After being stationed in the city of Talifar, where he says Iraqi rebels outnumbered U.S. troops 600 to 200, the men on his patrol didn't have the luxury of distinguishing between friend or foe and had turned brutal with every Iraqi they encountered.
It really showed up, Manzel says, when he was transferred to the much calmer city of Mosul, where he and others experienced a sudden "reality check" that "there were personalities in our platoon who were regularly being brutal with regular citizens," he says. Soldiers "were beating up people on the street for no reason."
That's just the start of what Manzel has to say about what's wrong with the U.S. occupation of Iraq and, next week, he plans to tell what he saw at a national gathering of Iraq veterans who have taken their cue from the anti-war vets who went before them.

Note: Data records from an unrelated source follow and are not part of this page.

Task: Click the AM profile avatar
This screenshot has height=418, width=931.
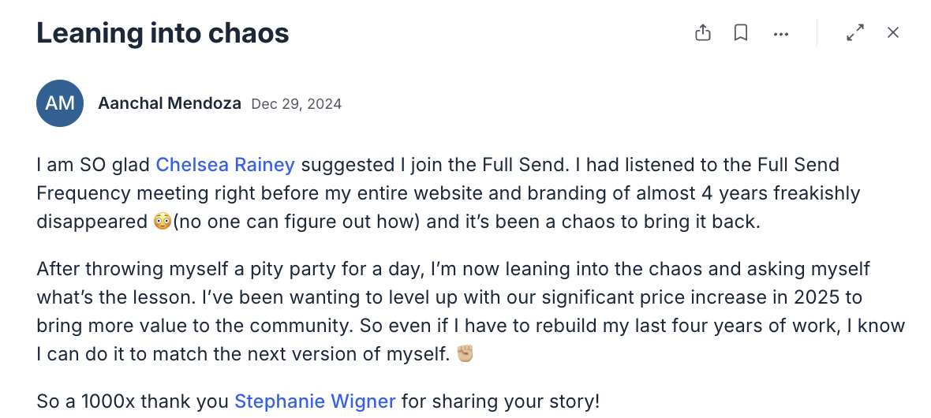Action: pyautogui.click(x=60, y=103)
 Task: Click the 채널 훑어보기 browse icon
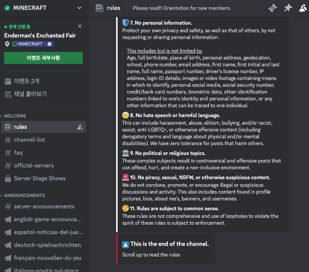(x=8, y=94)
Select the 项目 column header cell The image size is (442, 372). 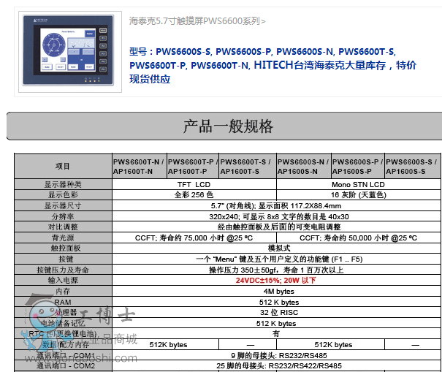click(63, 167)
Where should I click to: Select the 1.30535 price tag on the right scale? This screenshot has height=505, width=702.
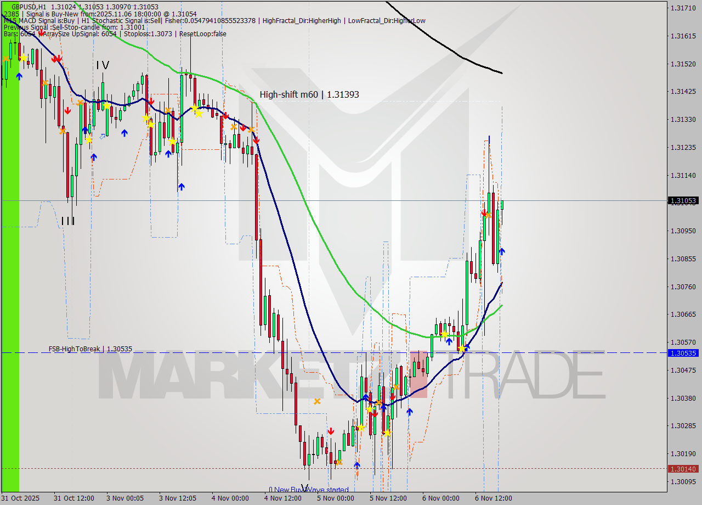(682, 354)
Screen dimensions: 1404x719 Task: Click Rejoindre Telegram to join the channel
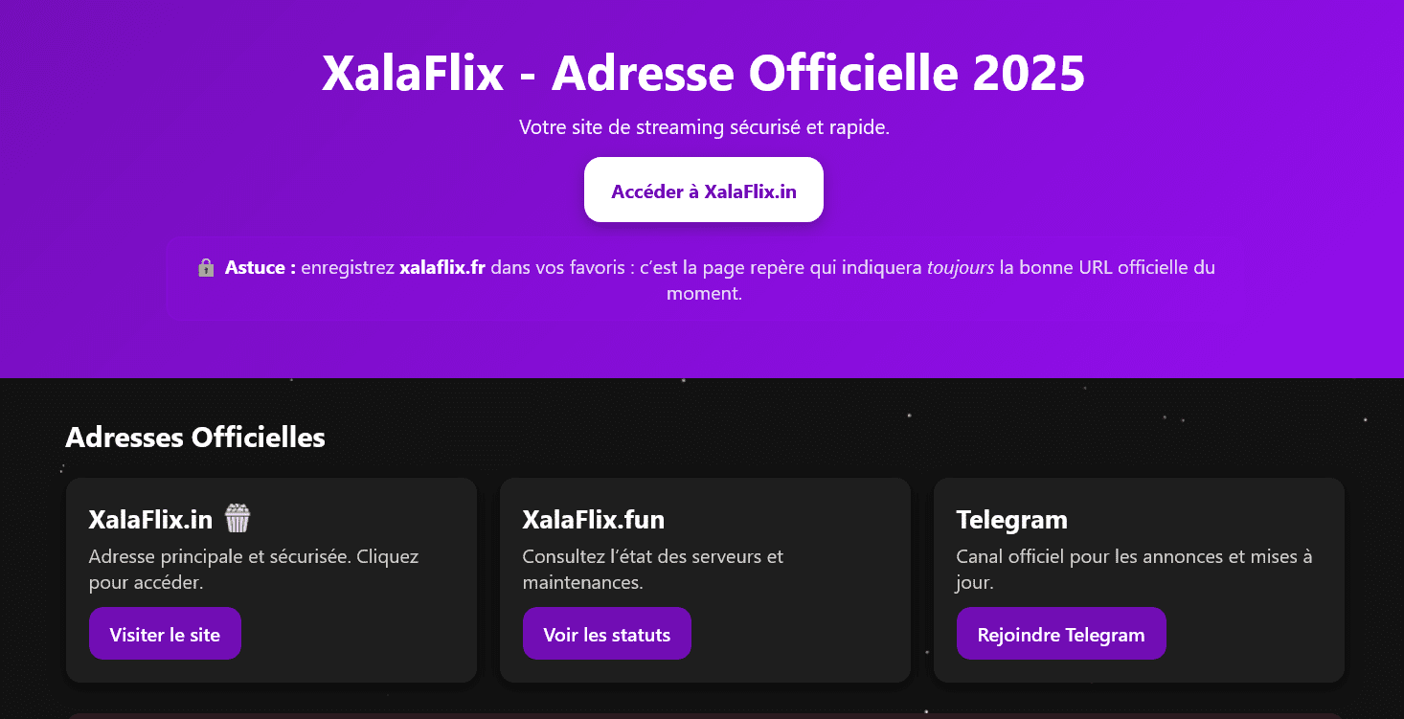pos(1060,633)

Manzel is flying to a college near Washington, D.C., to give testimony March 13-16 at Winter Soldier: Iraq and Afghanistan, a first-of-its-kind conference of Iraq Veterans Against the War, which has named its event after a historic 1971 gathering of Vietnam veterans in Detroit, MI.
Thirteen other IVAW members from the Northwest will attend the event, at which Seattle chapter organizer Chanan Suarez Diaz says 100 will speak, including Manzel. Another 150 will attend as witnesses, with their "testimony" on various panels to be streamed live on the Internet and recorded for later presentation to members of Congress.
Like the Vietnam veterans before him, Manzel hopes his words will help open American eyes to the regular and systemic atrocities that soldiers commit in Iraq. Such incidents are not the isolated work of "bad apples," he and others say, but part and parcel of soldiers trying to survive an urban guerilla war that the U.S. is involved in only for private profit and needs to exit immediately for its own security.
"We make more terrorists everyday," says Manzel, a Tacoma security guard who says he joined the Army because he was out of work and had no way to support his wife and child.
Neither do most people today in Iraq, where he describes horrible conditions: cities with little electricity, hospitals with few doctors or supplies, and people bathing and washing dishes in what are essentially open sewers running down streets and ravines.
"When we first got there, people were positive about us being there, they were hopeful," he says. "After months of no running water, it became clear to them that [the invasion] was a sham, that we were not going to rebuild Iraq and had no intention of doing so. That's when they turned against us."
One task that Manzel's unit was assigned to didn't help. With gasoline in short supply, many Iraqis wait in line and fill up containers to resell gas on the street, providing some cash in a nation running at 70 percent unemployment. But the blackmarket sales weren't legal, so in Mosul, "It was our job to make sure people didn't do that," he says. "We would go and tell them to stop selling gas and put holes in the gas can, but, after a while, people were doing this habitually and [some soldiers] started getting brutal."
In a couple of situations, he says, civilians were killed by stray bullets that soldiers fired. Another time, "they took a kid and poured gasoline on him and were threatening to set him on fire." "It's not as though the people doing this were bad people -- they were all good guys, they had families -- but they were being misused," Manzel says. "When you're having soldiers who've been trained to fight a conventional enemy and you put them in basically a law-enforcement situation, this sort of thing happens."
"It's a natural consequence, " he adds, of a war being fought not to rout Al Qaeda terrorists -- who are few and far between in Iraq, Manzel says -- but to enrich contractors such as KBR and Halliburton.
"Even if you're for the war," he says, "there's probably more active Al Qaeda inNew York City than in Iraq."